Task to complete:
List every line in the records below that contains the word "computer", copying each such line in full.

Data for this exercise:
○ ○ ○ ○ ○

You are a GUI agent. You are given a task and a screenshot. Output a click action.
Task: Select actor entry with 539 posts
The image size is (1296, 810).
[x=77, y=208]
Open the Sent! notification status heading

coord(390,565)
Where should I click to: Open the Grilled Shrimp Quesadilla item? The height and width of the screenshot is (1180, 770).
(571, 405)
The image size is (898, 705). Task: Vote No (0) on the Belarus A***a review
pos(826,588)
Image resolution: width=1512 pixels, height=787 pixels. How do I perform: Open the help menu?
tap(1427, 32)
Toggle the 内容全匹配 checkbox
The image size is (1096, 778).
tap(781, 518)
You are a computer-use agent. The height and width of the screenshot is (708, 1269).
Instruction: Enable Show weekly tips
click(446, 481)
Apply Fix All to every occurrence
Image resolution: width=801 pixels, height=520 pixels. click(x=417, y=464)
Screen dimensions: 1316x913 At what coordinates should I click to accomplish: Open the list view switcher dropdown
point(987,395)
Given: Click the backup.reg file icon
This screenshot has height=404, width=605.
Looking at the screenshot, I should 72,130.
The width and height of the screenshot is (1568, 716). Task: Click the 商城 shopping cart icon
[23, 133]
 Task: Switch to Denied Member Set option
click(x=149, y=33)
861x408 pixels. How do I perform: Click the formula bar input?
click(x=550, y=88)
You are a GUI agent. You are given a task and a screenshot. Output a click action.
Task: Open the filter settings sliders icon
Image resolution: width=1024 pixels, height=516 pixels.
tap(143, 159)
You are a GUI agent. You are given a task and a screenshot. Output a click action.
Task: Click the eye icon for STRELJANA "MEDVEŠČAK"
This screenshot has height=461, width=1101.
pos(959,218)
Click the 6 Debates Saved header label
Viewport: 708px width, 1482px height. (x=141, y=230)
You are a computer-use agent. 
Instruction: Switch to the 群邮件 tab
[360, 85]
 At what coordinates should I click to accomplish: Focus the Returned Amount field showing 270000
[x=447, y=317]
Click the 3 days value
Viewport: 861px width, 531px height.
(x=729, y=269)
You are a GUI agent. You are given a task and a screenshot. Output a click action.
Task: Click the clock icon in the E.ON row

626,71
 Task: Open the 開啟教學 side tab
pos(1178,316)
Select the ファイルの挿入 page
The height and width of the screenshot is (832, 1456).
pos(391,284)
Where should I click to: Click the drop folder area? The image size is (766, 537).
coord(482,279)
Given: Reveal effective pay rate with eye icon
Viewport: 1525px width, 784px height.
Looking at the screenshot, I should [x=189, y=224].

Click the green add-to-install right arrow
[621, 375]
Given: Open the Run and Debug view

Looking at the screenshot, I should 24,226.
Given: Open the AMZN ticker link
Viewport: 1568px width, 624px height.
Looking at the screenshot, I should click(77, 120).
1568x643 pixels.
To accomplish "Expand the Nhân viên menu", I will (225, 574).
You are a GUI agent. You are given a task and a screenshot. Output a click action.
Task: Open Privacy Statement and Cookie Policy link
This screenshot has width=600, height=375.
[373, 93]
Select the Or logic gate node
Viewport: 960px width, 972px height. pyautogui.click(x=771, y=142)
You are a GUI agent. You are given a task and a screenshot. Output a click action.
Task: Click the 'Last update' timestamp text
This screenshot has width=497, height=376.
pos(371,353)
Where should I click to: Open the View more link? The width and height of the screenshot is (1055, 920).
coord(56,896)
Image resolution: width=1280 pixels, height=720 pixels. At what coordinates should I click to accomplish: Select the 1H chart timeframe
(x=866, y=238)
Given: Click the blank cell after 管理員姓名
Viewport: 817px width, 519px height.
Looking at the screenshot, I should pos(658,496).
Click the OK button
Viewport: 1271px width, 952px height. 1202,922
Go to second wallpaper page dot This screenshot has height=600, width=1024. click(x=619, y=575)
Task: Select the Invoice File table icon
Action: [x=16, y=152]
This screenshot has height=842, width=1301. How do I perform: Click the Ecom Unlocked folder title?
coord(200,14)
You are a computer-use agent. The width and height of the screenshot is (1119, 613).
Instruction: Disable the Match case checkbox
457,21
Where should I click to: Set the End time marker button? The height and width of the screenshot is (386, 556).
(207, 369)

○ ○ ○ ○ ○

Written answer:
You are a computer-use agent. The height and width of the screenshot is (708, 1269).
You are a computer-use agent. 
You are a computer-use agent. The width and height of the screenshot is (1119, 613).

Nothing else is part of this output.